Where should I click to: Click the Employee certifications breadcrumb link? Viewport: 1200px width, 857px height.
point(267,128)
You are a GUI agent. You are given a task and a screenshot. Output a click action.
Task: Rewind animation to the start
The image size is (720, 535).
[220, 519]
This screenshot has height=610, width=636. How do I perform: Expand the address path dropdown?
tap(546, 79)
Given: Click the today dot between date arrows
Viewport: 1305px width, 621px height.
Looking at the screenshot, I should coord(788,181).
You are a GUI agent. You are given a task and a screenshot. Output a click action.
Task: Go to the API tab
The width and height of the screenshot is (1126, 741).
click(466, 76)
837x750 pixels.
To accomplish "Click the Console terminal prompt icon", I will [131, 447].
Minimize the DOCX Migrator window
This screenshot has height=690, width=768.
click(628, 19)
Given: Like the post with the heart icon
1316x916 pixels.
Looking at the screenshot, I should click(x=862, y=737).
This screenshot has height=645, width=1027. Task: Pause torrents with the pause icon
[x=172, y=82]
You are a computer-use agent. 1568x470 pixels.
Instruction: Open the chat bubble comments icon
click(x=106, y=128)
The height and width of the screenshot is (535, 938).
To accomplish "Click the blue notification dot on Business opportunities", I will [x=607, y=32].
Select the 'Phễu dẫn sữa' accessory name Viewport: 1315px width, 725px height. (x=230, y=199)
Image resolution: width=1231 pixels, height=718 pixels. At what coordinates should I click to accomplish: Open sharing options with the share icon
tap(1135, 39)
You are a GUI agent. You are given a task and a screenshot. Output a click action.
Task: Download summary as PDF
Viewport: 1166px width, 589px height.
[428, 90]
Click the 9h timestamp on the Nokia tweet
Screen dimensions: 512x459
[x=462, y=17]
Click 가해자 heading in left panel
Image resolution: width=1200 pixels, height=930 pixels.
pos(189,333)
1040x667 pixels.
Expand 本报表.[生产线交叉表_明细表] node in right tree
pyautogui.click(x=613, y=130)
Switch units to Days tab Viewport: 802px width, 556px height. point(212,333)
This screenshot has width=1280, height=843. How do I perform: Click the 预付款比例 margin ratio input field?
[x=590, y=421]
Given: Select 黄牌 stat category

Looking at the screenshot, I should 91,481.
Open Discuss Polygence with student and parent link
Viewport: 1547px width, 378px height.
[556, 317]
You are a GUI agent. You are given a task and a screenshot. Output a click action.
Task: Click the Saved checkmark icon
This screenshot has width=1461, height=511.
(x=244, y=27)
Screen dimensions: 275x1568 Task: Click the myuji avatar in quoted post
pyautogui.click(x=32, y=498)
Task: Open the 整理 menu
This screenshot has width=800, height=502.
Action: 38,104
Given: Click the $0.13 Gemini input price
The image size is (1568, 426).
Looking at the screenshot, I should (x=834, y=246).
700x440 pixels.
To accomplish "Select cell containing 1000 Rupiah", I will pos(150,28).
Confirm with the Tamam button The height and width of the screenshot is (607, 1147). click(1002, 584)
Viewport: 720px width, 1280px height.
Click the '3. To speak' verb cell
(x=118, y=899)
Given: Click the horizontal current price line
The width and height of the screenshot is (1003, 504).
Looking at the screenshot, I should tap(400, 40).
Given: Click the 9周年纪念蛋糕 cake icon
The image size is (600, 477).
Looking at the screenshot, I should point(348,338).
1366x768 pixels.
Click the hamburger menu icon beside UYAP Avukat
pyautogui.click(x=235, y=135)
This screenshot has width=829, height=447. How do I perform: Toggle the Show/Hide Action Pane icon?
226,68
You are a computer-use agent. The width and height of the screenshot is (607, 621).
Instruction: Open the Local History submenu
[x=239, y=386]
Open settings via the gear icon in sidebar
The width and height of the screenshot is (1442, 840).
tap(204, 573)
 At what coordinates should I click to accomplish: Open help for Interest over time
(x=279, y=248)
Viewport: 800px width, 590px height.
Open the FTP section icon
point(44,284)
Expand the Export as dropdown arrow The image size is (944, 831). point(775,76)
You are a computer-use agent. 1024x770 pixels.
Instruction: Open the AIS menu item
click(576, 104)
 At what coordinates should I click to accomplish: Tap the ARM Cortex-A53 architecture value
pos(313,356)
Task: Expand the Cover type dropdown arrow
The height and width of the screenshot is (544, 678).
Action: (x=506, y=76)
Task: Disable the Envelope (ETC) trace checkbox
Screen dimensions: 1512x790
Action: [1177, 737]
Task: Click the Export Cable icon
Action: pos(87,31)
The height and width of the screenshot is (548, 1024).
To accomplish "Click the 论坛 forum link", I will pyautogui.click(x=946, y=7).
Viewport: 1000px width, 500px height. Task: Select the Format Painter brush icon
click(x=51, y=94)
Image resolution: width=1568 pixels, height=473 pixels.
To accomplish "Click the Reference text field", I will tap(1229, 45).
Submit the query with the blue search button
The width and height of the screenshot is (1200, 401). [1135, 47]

━━━━━━━━

THE TASK
Reproduce word for word the material above, beginning with the line that contains "Task: Download summary as PDF" and ending with the line that contains "Switch units to".

WORKED SOLUTION
Task: Download summary as PDF
Viewport: 1166px width, 589px height.
[428, 90]
Click the 9h timestamp on the Nokia tweet
Screen dimensions: 512x459
[x=462, y=17]
Click 가해자 heading in left panel
Image resolution: width=1200 pixels, height=930 pixels.
pos(189,333)
1040x667 pixels.
Expand 本报表.[生产线交叉表_明细表] node in right tree
pyautogui.click(x=613, y=130)
Switch units to Days tab Viewport: 802px width, 556px height. point(212,333)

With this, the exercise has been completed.